Amnesty International: Expert panel recommendations a major setback for refugee policy
|A protest in Melbourne regarding treatment of asylum seekers (c) Takver|
Amnesty International is appalled with the Refugee Expert Panel’s recommendations, which threaten to take Australia back to the bad old days of the so-called ‘Pacific Solution’.
The panel’s report excises Australia from the Migration Act, ignoring altogether the fundamental right to seek asylum or the realities of why vulnerable people flee from horrific circumstances.
“Sending asylum seekers to places like Malaysia, Nauru and Papua New Guinea is unacceptable and a complete outsourcing of Australia’s human rights obligations,” said Dr Graham Thom, Amnesty International’s refugee spokesperson.
“The ‘Pacific Solution’ was a failed policy, and a wildly expensive one, that was internationally condemned for breaching the human rights of some of the world's most vulnerable people.
"People languished in Nauru for years out of sight of public and media scrutiny, before ultimately ending up in Australia. It is shocking to see the panel favour punitive measures that deliberately hold vulnerable people hostage, separate families and leave them in limbo.
“Amnesty International welcomes the proposed increase in Australia’s humanitarian intake and the panel’s recommendation for Australia to work further to increase regional protection.

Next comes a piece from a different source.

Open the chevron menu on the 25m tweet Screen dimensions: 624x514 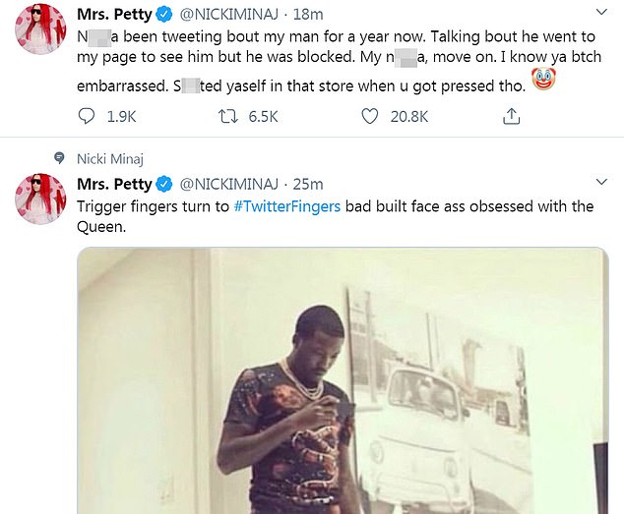pyautogui.click(x=603, y=184)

“Any solutions focussed on punishing refugees and asylum seekers rather than protecting them are illegal under Article 31 of the Refugee Convention.
“Amnesty International has also consistently highlighted the human rights abuses faced by refugees in Malaysia, including caning and arbitrary detention in horrific conditions. Such solutions are actually counter-productive and will undermine any regional solution that is concerned with the genuine protection of refugees,” said Dr Thom.
It is a lack of safe options across the region which forces refugees onto boats to Australia. Improving this situation is absolutely key to stopping people taking dangerous boat journeys. The panel has failed to deliver a detailed recommendation that will achieve this.
Amnesty International urges all parties not to support recommendations that directly breach Australia’s human rights obligations.